**Instruction**
Can you convert every line of the records below into a JSON list of strings, one string per line, with blank lines left out?

**Listing**
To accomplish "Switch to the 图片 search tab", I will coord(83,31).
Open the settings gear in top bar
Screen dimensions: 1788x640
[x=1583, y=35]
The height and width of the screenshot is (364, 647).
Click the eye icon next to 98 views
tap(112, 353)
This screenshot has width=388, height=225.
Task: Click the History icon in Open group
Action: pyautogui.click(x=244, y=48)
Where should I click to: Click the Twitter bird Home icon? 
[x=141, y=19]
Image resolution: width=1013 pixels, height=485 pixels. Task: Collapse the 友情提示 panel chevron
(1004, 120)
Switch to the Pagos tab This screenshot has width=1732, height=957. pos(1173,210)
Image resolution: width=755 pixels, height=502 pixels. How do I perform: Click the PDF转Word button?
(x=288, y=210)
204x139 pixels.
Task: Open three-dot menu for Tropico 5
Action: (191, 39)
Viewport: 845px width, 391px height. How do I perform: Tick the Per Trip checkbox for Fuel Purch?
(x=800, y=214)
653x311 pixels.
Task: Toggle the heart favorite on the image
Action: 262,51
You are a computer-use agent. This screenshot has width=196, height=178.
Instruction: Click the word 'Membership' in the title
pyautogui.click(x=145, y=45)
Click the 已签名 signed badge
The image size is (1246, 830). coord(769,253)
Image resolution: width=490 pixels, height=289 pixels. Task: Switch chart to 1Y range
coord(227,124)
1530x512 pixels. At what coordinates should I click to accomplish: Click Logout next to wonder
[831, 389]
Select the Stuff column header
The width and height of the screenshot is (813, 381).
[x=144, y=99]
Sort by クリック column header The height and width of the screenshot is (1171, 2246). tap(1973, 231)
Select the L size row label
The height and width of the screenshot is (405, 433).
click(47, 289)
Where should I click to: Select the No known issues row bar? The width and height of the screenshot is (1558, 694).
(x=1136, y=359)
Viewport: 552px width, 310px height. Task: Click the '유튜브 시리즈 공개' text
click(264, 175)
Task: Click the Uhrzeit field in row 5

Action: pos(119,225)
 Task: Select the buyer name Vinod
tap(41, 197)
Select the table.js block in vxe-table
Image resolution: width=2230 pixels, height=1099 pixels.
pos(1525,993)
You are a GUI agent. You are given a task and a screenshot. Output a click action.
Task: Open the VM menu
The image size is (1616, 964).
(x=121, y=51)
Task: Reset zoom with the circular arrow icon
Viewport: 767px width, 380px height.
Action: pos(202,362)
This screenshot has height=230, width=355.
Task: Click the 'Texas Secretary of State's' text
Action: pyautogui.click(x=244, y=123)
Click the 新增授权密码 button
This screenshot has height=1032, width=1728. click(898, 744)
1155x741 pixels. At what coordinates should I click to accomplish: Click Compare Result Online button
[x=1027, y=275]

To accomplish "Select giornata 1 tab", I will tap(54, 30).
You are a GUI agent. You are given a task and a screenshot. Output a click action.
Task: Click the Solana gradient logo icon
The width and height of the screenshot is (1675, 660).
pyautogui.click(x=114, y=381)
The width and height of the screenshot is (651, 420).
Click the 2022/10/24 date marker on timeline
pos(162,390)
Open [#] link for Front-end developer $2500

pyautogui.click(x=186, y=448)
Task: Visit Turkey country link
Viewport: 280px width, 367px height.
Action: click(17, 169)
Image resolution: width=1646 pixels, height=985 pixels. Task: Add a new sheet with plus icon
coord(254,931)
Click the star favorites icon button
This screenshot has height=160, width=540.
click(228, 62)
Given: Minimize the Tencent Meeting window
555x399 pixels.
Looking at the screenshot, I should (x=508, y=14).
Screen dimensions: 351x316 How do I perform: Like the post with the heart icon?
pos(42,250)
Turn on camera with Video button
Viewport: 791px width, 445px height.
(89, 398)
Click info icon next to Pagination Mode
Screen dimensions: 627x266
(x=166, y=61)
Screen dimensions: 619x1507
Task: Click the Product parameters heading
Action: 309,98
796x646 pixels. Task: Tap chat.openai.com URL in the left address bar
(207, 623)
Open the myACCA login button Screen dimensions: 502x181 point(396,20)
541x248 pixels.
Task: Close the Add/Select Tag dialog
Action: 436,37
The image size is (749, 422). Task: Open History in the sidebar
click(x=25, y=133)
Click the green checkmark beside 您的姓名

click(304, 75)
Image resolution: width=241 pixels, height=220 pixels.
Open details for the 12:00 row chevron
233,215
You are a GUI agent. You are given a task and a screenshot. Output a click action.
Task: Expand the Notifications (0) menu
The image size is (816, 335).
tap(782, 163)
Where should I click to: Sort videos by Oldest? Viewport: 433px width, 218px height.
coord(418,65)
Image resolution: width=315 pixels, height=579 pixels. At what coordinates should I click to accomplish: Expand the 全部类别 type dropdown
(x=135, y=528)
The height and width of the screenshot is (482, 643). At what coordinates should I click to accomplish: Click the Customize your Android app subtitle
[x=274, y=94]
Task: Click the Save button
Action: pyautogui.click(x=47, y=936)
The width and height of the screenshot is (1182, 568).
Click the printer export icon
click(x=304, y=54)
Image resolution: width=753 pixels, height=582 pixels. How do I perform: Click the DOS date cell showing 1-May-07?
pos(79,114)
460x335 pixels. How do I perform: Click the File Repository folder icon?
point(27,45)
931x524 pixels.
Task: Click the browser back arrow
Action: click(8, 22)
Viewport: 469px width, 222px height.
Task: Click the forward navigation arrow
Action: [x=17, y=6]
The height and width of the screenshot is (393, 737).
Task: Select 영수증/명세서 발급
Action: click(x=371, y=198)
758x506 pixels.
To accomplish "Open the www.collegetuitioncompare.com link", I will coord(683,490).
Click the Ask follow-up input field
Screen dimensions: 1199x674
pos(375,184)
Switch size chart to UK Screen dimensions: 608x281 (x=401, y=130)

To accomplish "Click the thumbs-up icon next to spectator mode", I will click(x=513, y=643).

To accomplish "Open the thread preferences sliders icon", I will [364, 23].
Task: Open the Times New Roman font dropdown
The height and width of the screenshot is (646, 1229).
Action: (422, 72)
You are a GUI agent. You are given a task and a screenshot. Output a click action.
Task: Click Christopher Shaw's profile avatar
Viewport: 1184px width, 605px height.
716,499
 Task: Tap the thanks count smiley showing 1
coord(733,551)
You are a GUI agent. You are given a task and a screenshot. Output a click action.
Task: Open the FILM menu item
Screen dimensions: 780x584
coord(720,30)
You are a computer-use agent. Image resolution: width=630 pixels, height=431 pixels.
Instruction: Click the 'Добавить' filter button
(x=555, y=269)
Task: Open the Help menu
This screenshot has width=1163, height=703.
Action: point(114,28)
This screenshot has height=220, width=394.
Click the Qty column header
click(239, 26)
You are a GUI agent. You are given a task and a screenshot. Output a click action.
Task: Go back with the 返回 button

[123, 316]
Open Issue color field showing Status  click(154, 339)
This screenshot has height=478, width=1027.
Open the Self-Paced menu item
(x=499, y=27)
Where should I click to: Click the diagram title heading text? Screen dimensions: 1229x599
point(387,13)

**Complete output**
[
  "To accomplish \"Switch to the 图片 search tab\", I will coord(83,31).",
  "Open the settings gear in top bar",
  "Screen dimensions: 1788x640",
  "[x=1583, y=35]",
  "The height and width of the screenshot is (364, 647).",
  "Click the eye icon next to 98 views",
  "tap(112, 353)",
  "This screenshot has width=388, height=225.",
  "Task: Click the History icon in Open group",
  "Action: pyautogui.click(x=244, y=48)",
  "Where should I click to: Click the Twitter bird Home icon? ",
  "[x=141, y=19]",
  "Image resolution: width=1013 pixels, height=485 pixels. Task: Collapse the 友情提示 panel chevron",
  "(1004, 120)",
  "Switch to the Pagos tab This screenshot has width=1732, height=957. pos(1173,210)",
  "Image resolution: width=755 pixels, height=502 pixels. How do I perform: Click the PDF转Word button?",
  "(x=288, y=210)",
  "204x139 pixels.",
  "Task: Open three-dot menu for Tropico 5",
  "Action: (191, 39)",
  "Viewport: 845px width, 391px height. How do I perform: Tick the Per Trip checkbox for Fuel Purch?",
  "(x=800, y=214)",
  "653x311 pixels.",
  "Task: Toggle the heart favorite on the image",
  "Action: 262,51",
  "You are a computer-use agent. This screenshot has width=196, height=178.",
  "Instruction: Click the word 'Membership' in the title",
  "pyautogui.click(x=145, y=45)",
  "Click the 已签名 signed badge",
  "The image size is (1246, 830). coord(769,253)",
  "Image resolution: width=490 pixels, height=289 pixels. Task: Switch chart to 1Y range",
  "coord(227,124)",
  "1530x512 pixels. At what coordinates should I click to accomplish: Click Logout next to wonder",
  "[831, 389]",
  "Select the Stuff column header",
  "The width and height of the screenshot is (813, 381).",
  "[x=144, y=99]",
  "Sort by クリック column header The height and width of the screenshot is (1171, 2246). tap(1973, 231)",
  "Select the L size row label",
  "The height and width of the screenshot is (405, 433).",
  "click(47, 289)",
  "Where should I click to: Select the No known issues row bar? The width and height of the screenshot is (1558, 694).",
  "(x=1136, y=359)",
  "Viewport: 552px width, 310px height. Task: Click the '유튜브 시리즈 공개' text",
  "click(264, 175)",
  "Task: Click the Uhrzeit field in row 5",
  "Action: pos(119,225)",
  " Task: Select the buyer name Vinod",
  "tap(41, 197)",
  "Select the table.js block in vxe-table",
  "Image resolution: width=2230 pixels, height=1099 pixels.",
  "pos(1525,993)",
  "You are a GUI agent. You are given a task and a screenshot. Output a click action.",
  "Task: Open the VM menu",
  "The image size is (1616, 964).",
  "(x=121, y=51)",
  "Task: Reset zoom with the circular arrow icon",
  "Viewport: 767px width, 380px height.",
  "Action: pos(202,362)",
  "This screenshot has height=230, width=355.",
  "Task: Click the 'Texas Secretary of State's' text",
  "Action: pyautogui.click(x=244, y=123)",
  "Click the 新增授权密码 button",
  "This screenshot has height=1032, width=1728. click(898, 744)",
  "1155x741 pixels. At what coordinates should I click to accomplish: Click Compare Result Online button",
  "[x=1027, y=275]",
  "To accomplish \"Select giornata 1 tab\", I will tap(54, 30).",
  "You are a GUI agent. You are given a task and a screenshot. Output a click action.",
  "Task: Click the Solana gradient logo icon",
  "The width and height of the screenshot is (1675, 660).",
  "pyautogui.click(x=114, y=381)",
  "The width and height of the screenshot is (651, 420).",
  "Click the 2022/10/24 date marker on timeline",
  "pos(162,390)",
  "Open [#] link for Front-end developer $2500",
  "pyautogui.click(x=186, y=448)",
  "Task: Visit Turkey country link",
  "Viewport: 280px width, 367px height.",
  "Action: click(17, 169)",
  "Image resolution: width=1646 pixels, height=985 pixels. Task: Add a new sheet with plus icon",
  "coord(254,931)",
  "Click the star favorites icon button",
  "This screenshot has height=160, width=540.",
  "click(228, 62)",
  "Given: Minimize the Tencent Meeting window",
  "555x399 pixels.",
  "Looking at the screenshot, I should (x=508, y=14).",
  "Screen dimensions: 351x316 How do I perform: Like the post with the heart icon?",
  "pos(42,250)",
  "Turn on camera with Video button",
  "Viewport: 791px width, 445px height.",
  "(89, 398)",
  "Click info icon next to Pagination Mode",
  "Screen dimensions: 627x266",
  "(x=166, y=61)",
  "Screen dimensions: 619x1507",
  "Task: Click the Product parameters heading",
  "Action: 309,98",
  "796x646 pixels. Task: Tap chat.openai.com URL in the left address bar",
  "(207, 623)",
  "Open the myACCA login button Screen dimensions: 502x181 point(396,20)",
  "541x248 pixels.",
  "Task: Close the Add/Select Tag dialog",
  "Action: 436,37",
  "The image size is (749, 422). Task: Open History in the sidebar",
  "click(x=25, y=133)",
  "Click the green checkmark beside 您的姓名",
  "click(304, 75)",
  "Image resolution: width=241 pixels, height=220 pixels.",
  "Open details for the 12:00 row chevron",
  "233,215",
  "You are a GUI agent. You are given a task and a screenshot. Output a click action.",
  "Task: Expand the Notifications (0) menu",
  "The image size is (816, 335).",
  "tap(782, 163)",
  "Where should I click to: Sort videos by Oldest? Viewport: 433px width, 218px height.",
  "coord(418,65)",
  "Image resolution: width=315 pixels, height=579 pixels. At what coordinates should I click to accomplish: Expand the 全部类别 type dropdown",
  "(x=135, y=528)",
  "The height and width of the screenshot is (482, 643). At what coordinates should I click to accomplish: Click the Customize your Android app subtitle",
  "[x=274, y=94]",
  "Task: Click the Save button",
  "Action: pyautogui.click(x=47, y=936)",
  "The width and height of the screenshot is (1182, 568).",
  "Click the printer export icon",
  "click(x=304, y=54)",
  "Image resolution: width=753 pixels, height=582 pixels. How do I perform: Click the DOS date cell showing 1-May-07?",
  "pos(79,114)",
  "460x335 pixels. How do I perform: Click the File Repository folder icon?",
  "point(27,45)",
  "931x524 pixels.",
  "Task: Click the browser back arrow",
  "Action: click(8, 22)",
  "Viewport: 469px width, 222px height.",
  "Task: Click the forward navigation arrow",
  "Action: [x=17, y=6]",
  "The height and width of the screenshot is (393, 737).",
  "Task: Select 영수증/명세서 발급",
  "Action: click(x=371, y=198)",
  "758x506 pixels.",
  "To accomplish \"Open the www.collegetuitioncompare.com link\", I will coord(683,490).",
  "Click the Ask follow-up input field",
  "Screen dimensions: 1199x674",
  "pos(375,184)",
  "Switch size chart to UK Screen dimensions: 608x281 (x=401, y=130)",
  "To accomplish \"Click the thumbs-up icon next to spectator mode\", I will click(x=513, y=643).",
  "To accomplish \"Open the thread preferences sliders icon\", I will [364, 23].",
  "Task: Open the Times New Roman font dropdown",
  "The height and width of the screenshot is (646, 1229).",
  "Action: (422, 72)",
  "You are a GUI agent. You are given a task and a screenshot. Output a click action.",
  "Task: Click Christopher Shaw's profile avatar",
  "Viewport: 1184px width, 605px height.",
  "716,499",
  " Task: Tap the thanks count smiley showing 1",
  "coord(733,551)",
  "You are a GUI agent. You are given a task and a screenshot. Output a click action.",
  "Task: Open the FILM menu item",
  "Screen dimensions: 780x584",
  "coord(720,30)",
  "You are a computer-use agent. Image resolution: width=630 pixels, height=431 pixels.",
  "Instruction: Click the 'Добавить' filter button",
  "(x=555, y=269)",
  "Task: Open the Help menu",
  "This screenshot has width=1163, height=703.",
  "Action: point(114,28)",
  "This screenshot has height=220, width=394.",
  "Click the Qty column header",
  "click(239, 26)",
  "You are a GUI agent. You are given a task and a screenshot. Output a click action.",
  "Task: Go back with the 返回 button",
  "[123, 316]",
  "Open Issue color field showing Status  click(154, 339)",
  "This screenshot has height=478, width=1027.",
  "Open the Self-Paced menu item",
  "(x=499, y=27)",
  "Where should I click to: Click the diagram title heading text? Screen dimensions: 1229x599",
  "point(387,13)"
]